### ARTICLE
Imagining what Ireland could be

The President's remarks about drinking were not the only controversy atRe-Imagining Ireland. Ian Kilroy reports from Virginia

The President's remarks about drinking were not the only controversy atRe-Imagining Ireland. Ian Kilroy reports from Virginia

Turn any corner in the small Virginia town of Charlottesville last week and you came face to face with some luminary of Irish arts, music or politics. There was Colm Tóibín, browsing among the shops in the hot southern afternoon. There was Roddy Doyle, talking on a nearby corner to Gerry Stembridge. Go down another street and you might have seen Brid Rogers, Roy Foster, Frank McCourt and Paula Meehan. It was as if an Irish academy of arts, politics and letters had formed - and secretly eloped to neutral territory for some breathing space.

### WRITTEN TASK 1
Translate this sentence from the Charlottesville article into Spanish: "There was Roddy Doyle, talking on a nearby corner to Gerry Stembridge."
### WRITTEN TASK 2
In the Charlottesville article, shorten the paragraph that begins "Turn any corner in the small Virginia town" to two or three sentences, keeping its main facts.
The material that follows comes from a separate source and is unrelated to the article above.

### DATASET SECTION

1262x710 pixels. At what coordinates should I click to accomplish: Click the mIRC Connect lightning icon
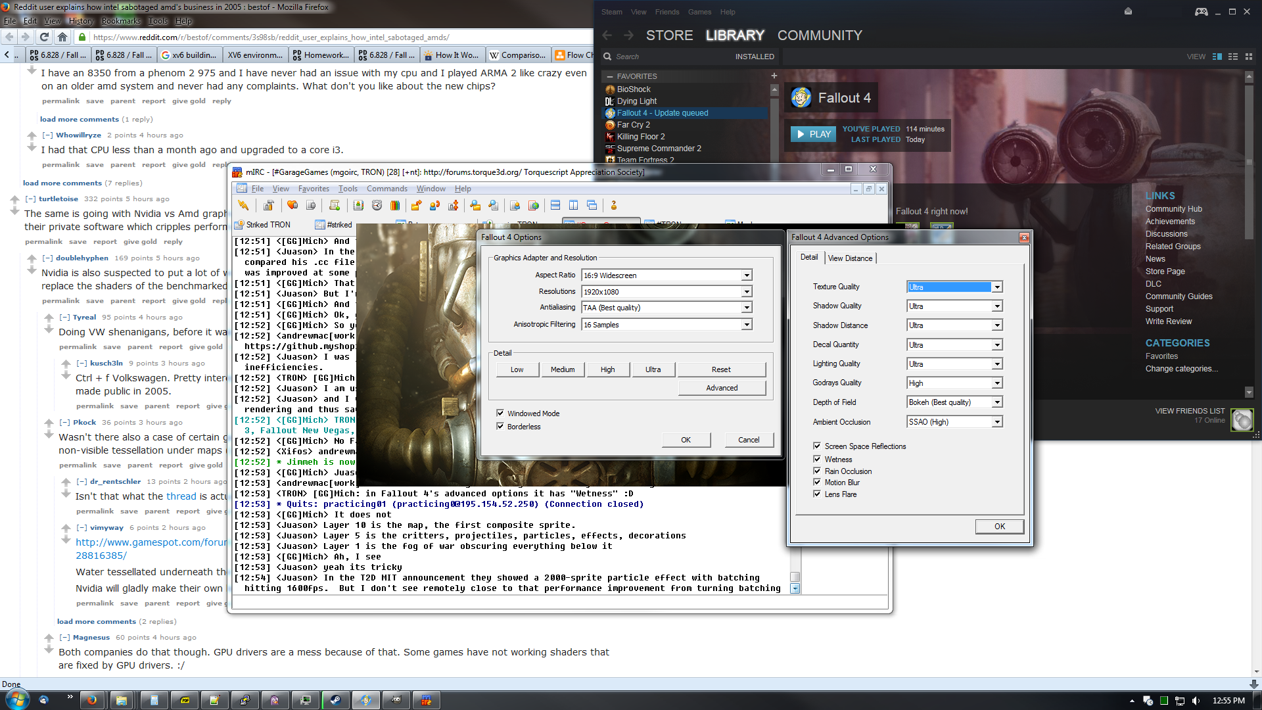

### TASK RESULT 1
Allí estaba Roddy Doyle, hablando en una esquina cercana con Gerry Stembridge.

### TASK RESULT 2
Last week, well-known figures from Irish arts, music and politics were everywhere in Charlottesville, Virginia. Colm Tóibín was browsing the shops, Roddy Doyle was chatting with Gerry Stembridge, and Brid Rogers, Roy Foster, Frank McCourt and Paula Meehan were also around town. It seemed as if an Irish academy of arts, politics and letters had slipped away to neutral ground for some breathing space.